Data for this task Block Start

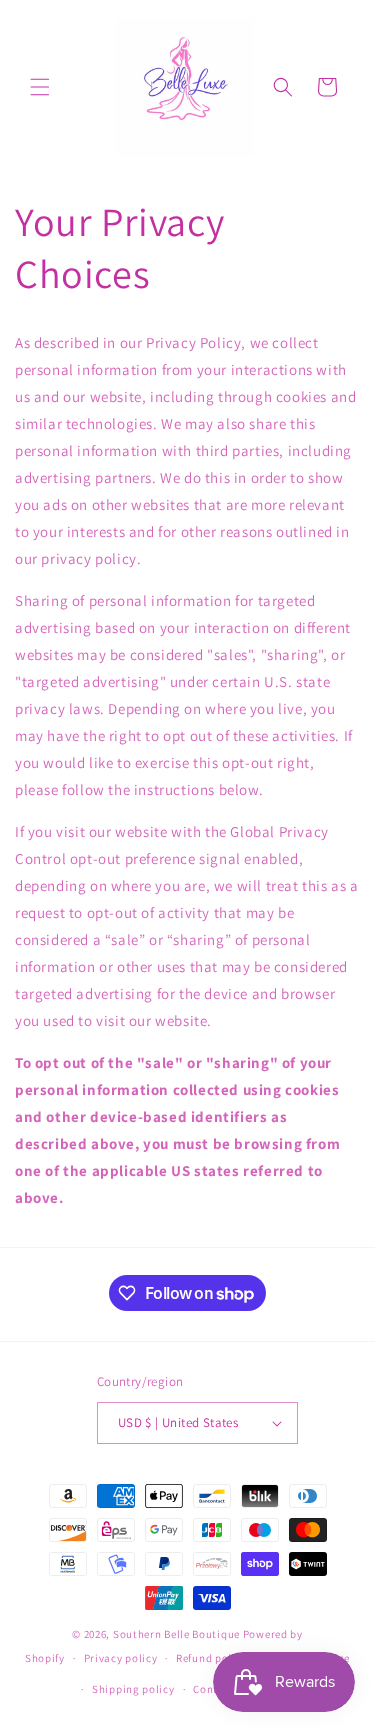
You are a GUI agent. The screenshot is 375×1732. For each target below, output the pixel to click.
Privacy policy (121, 1658)
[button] (40, 87)
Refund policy (211, 1658)
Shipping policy (133, 1689)
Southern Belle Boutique (176, 1634)
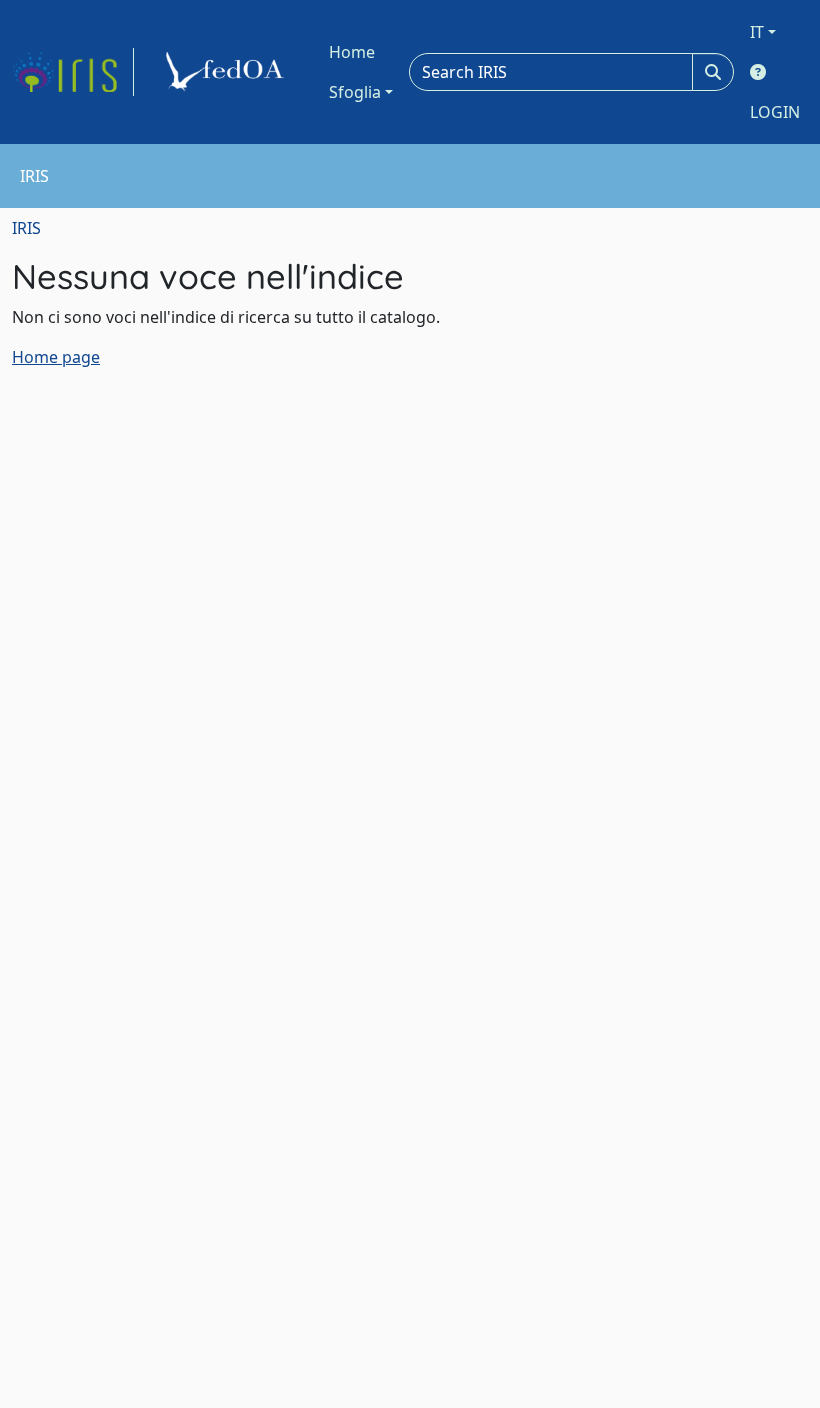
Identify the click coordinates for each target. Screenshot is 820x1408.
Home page (56, 357)
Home (352, 52)
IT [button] (757, 32)
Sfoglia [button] (355, 92)
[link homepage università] (228, 72)
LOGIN (775, 112)
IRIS (26, 228)
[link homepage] (73, 72)
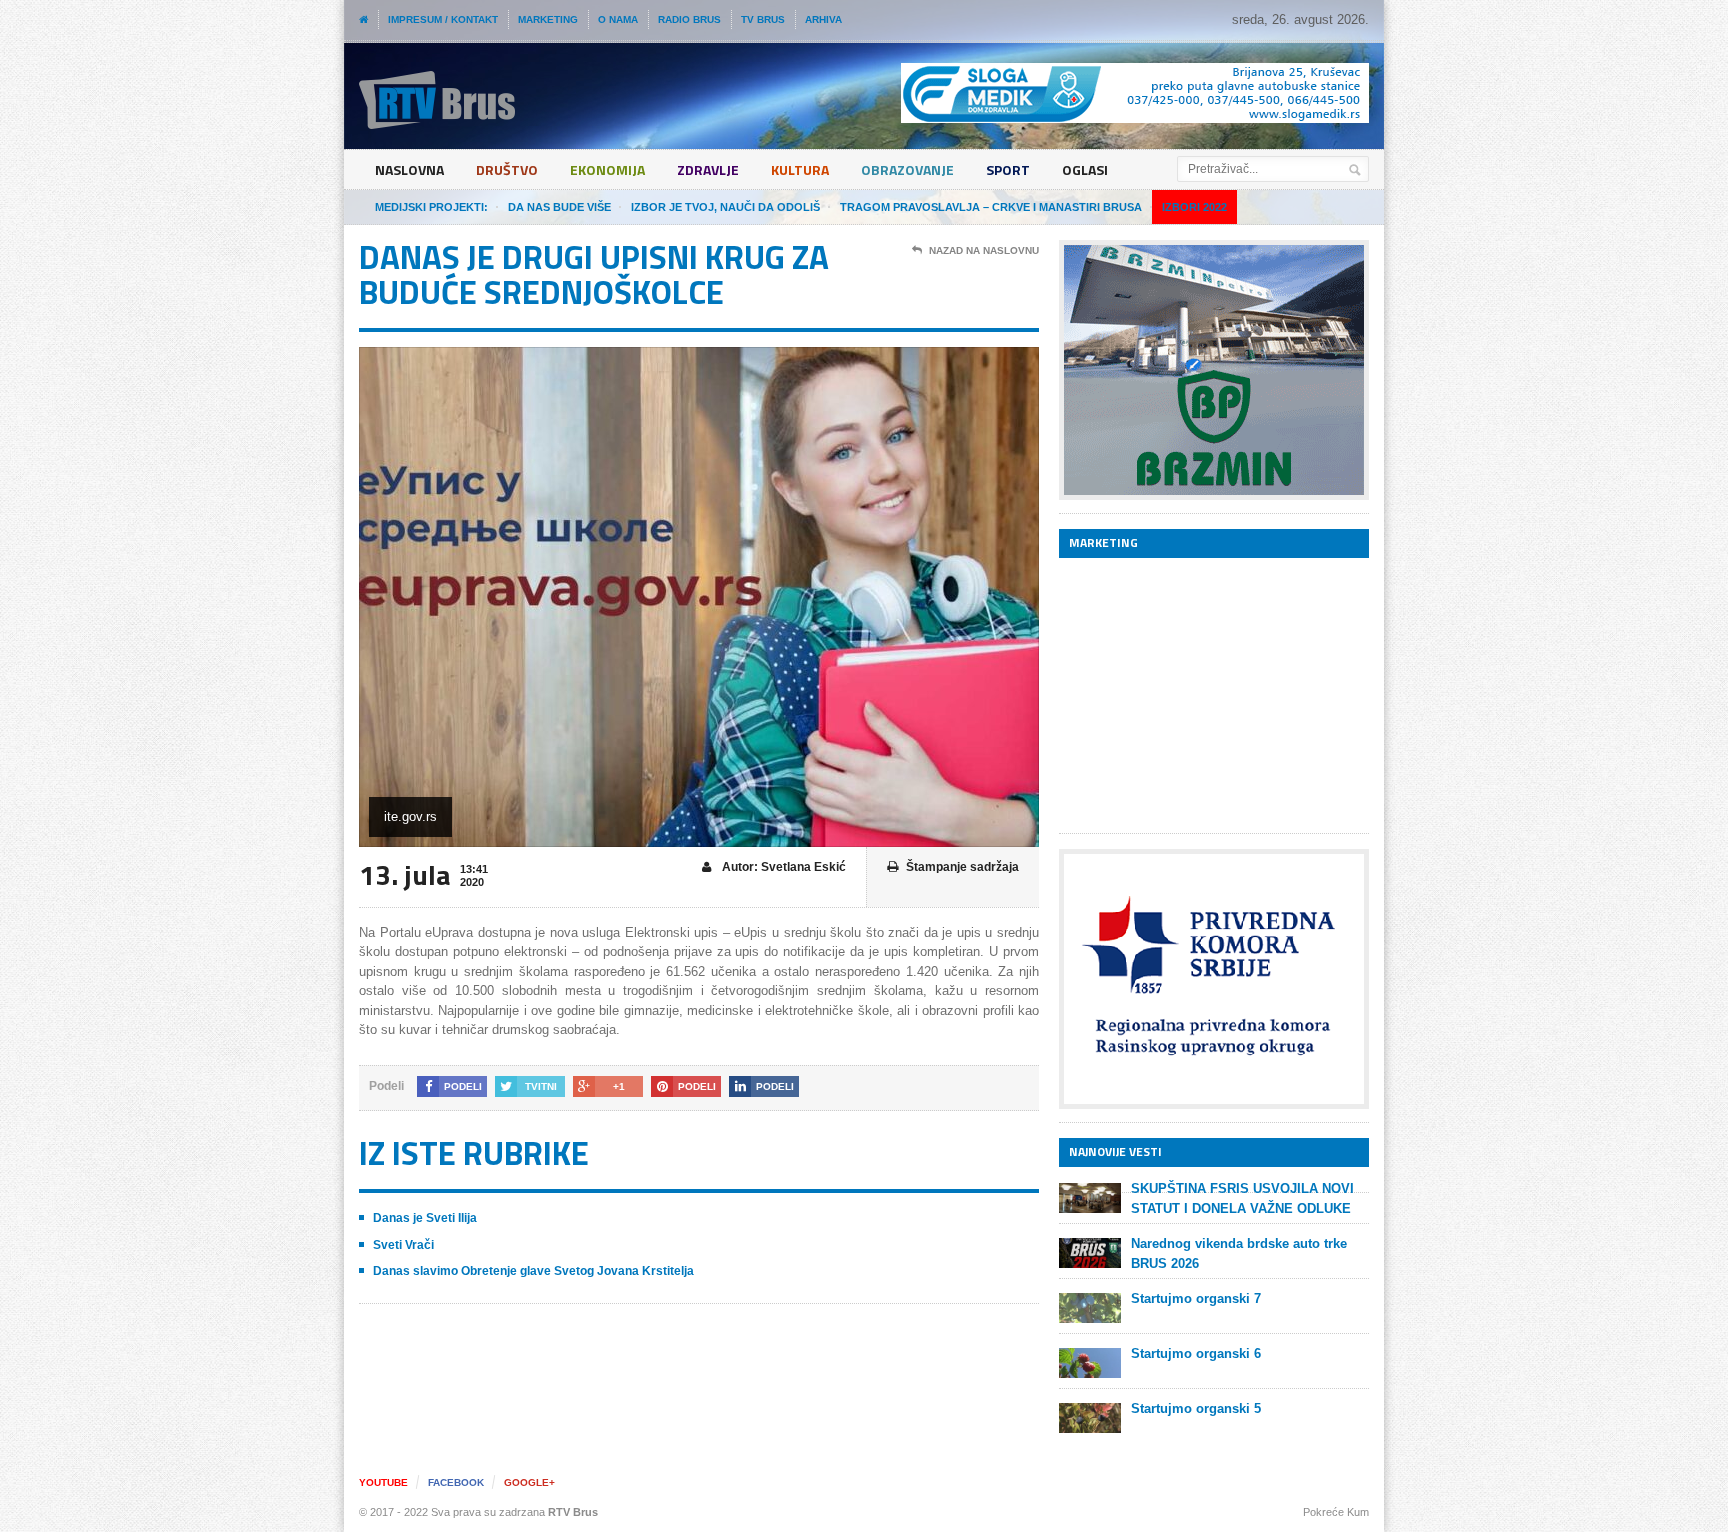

Data for this task Block End

Your copy should start at the line with "Sfoglia [button] (355, 92)", stop at the last line of the listing above, match exactly, and contain no pictures.

== Response ==
Sfoglia [button] (355, 92)
[link homepage università] (228, 72)
LOGIN (775, 112)
IRIS (26, 228)
[link homepage] (73, 72)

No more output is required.